(Beginning of Excerpted records)

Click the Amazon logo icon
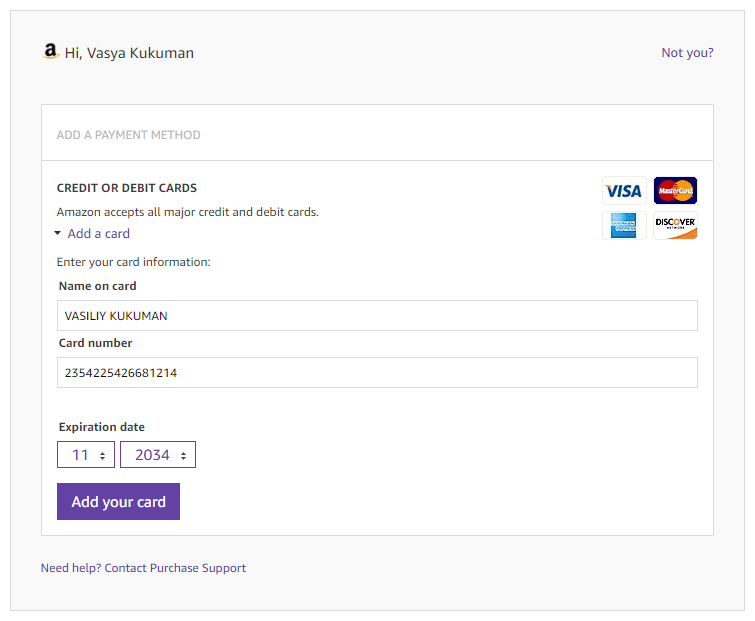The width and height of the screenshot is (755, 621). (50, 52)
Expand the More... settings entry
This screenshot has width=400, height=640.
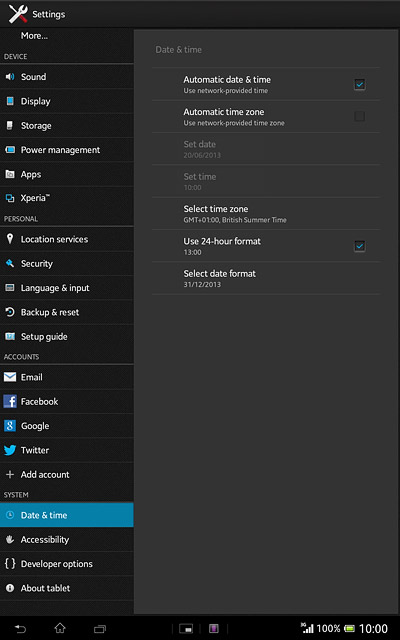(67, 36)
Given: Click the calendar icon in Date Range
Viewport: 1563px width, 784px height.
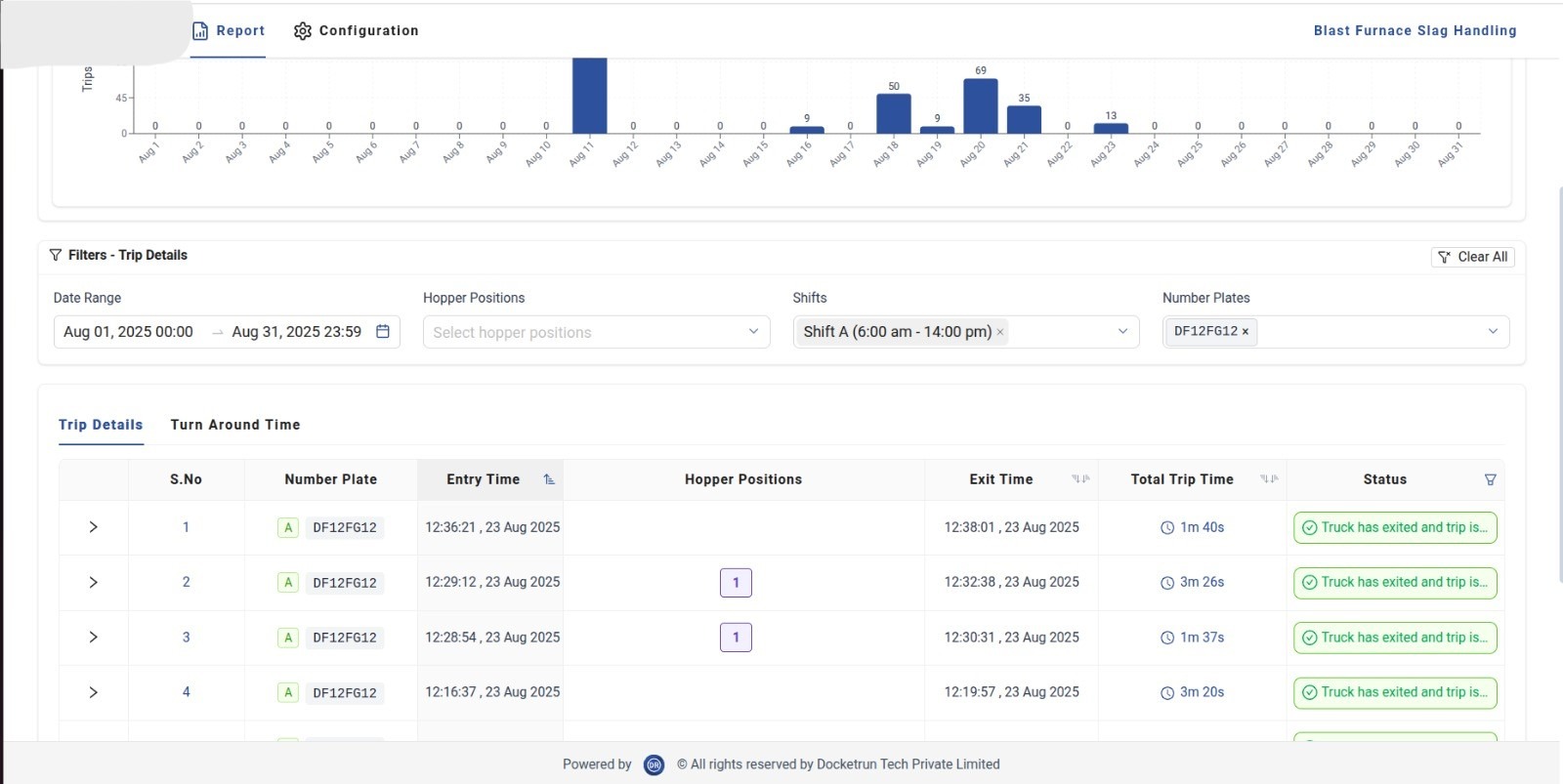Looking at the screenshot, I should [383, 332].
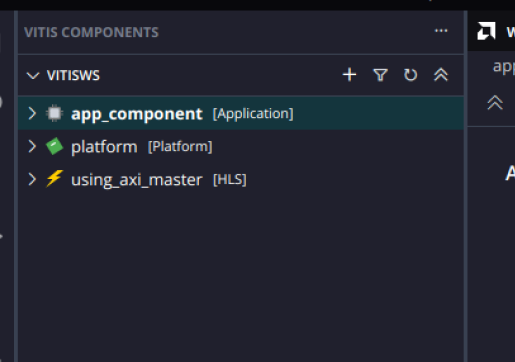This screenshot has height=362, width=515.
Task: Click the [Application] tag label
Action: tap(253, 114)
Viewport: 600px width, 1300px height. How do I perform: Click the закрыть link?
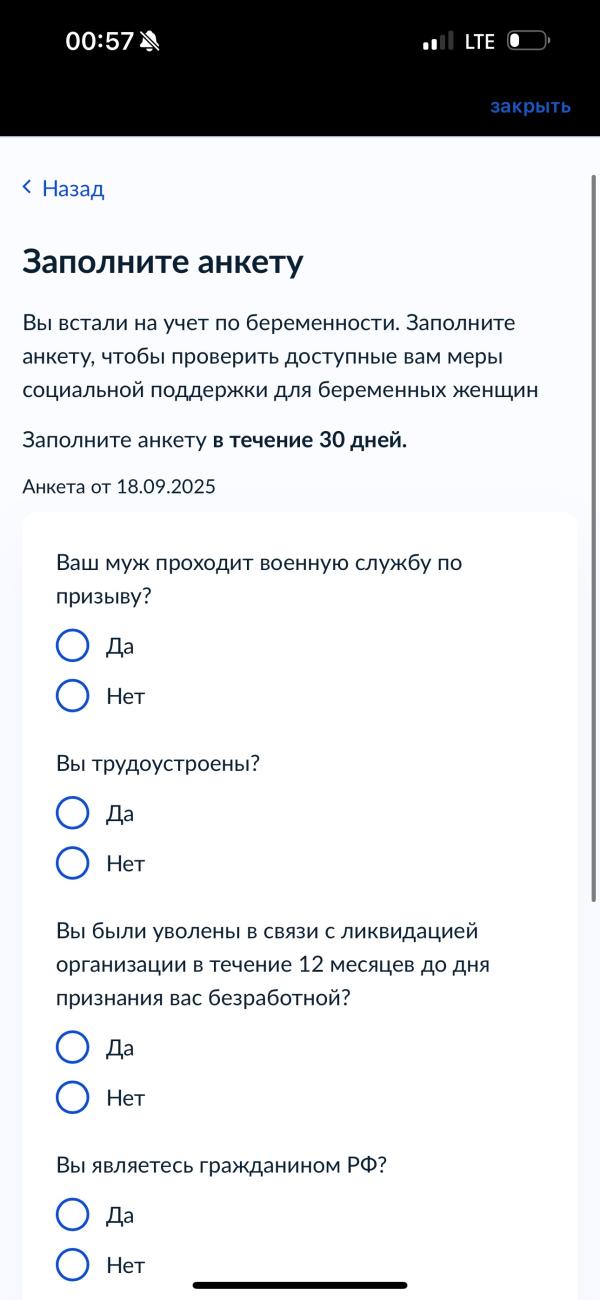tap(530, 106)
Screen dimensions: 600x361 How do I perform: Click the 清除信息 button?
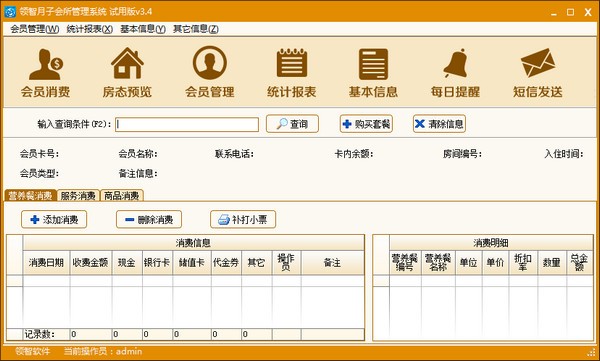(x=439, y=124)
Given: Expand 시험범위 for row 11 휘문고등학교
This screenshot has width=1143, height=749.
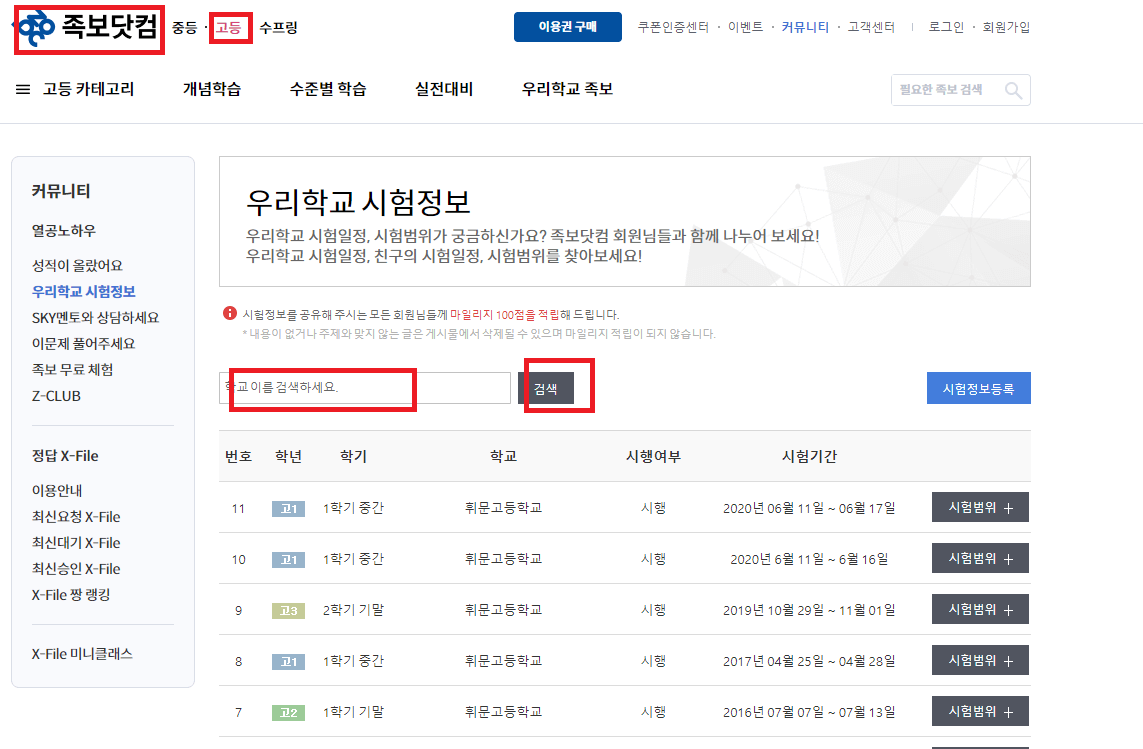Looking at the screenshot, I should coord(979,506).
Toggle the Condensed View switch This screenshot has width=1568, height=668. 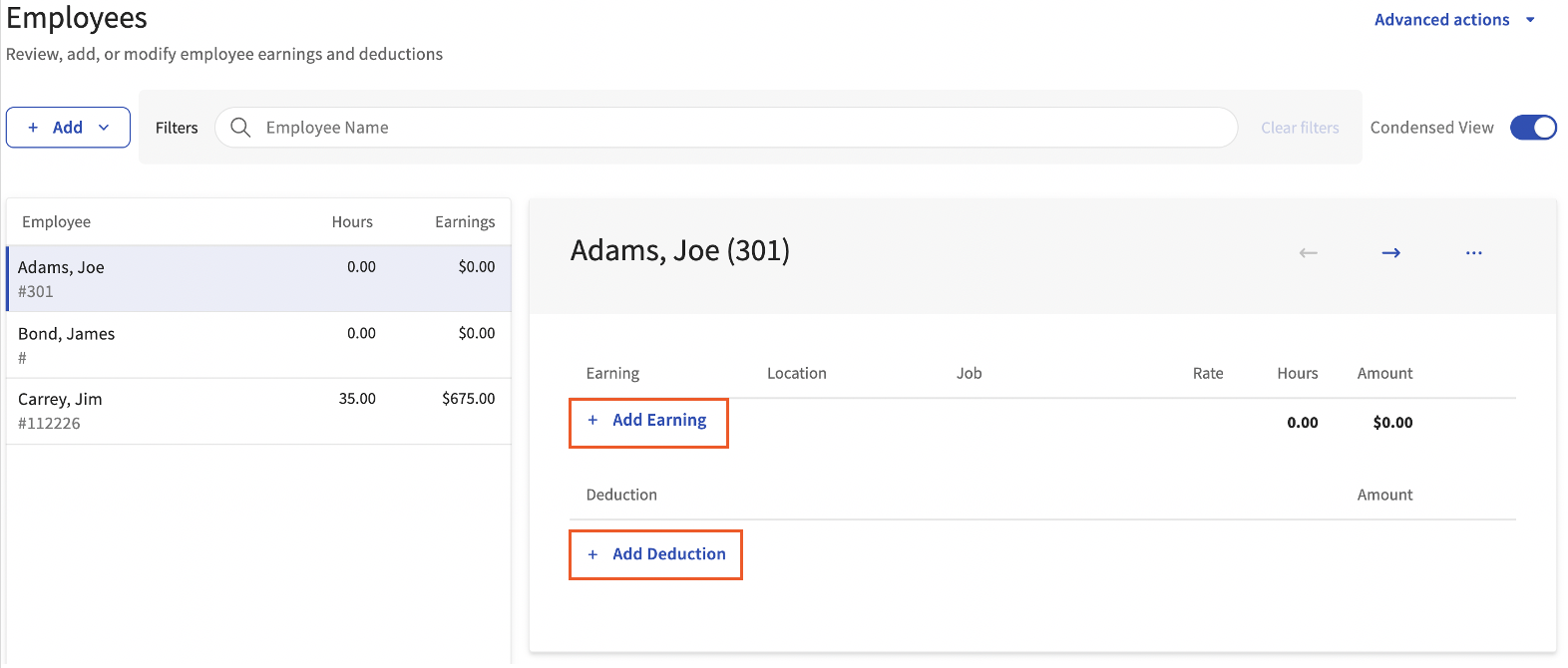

(End of Excerpted records)

Return all of the material above unchanged, minus its pictures.

Click the Amazon logo icon
The width and height of the screenshot is (755, 621). (50, 52)
Expand the More... settings entry
This screenshot has width=400, height=640.
(67, 36)
Given: Click the calendar icon in Date Range
Viewport: 1563px width, 784px height.
Looking at the screenshot, I should [383, 332].
This screenshot has height=362, width=515.
Task: Click the [Application] tag label
Action: tap(253, 114)
Viewport: 600px width, 1300px height. How do I perform: Click the закрыть link?
tap(530, 106)
Screen dimensions: 600x361 How do I perform: Click the 清除信息 button?
(x=439, y=124)
Given: Expand 시험범위 for row 11 휘문고등학교
This screenshot has width=1143, height=749.
Looking at the screenshot, I should coord(979,506).
Toggle the Condensed View switch This screenshot has width=1568, height=668. 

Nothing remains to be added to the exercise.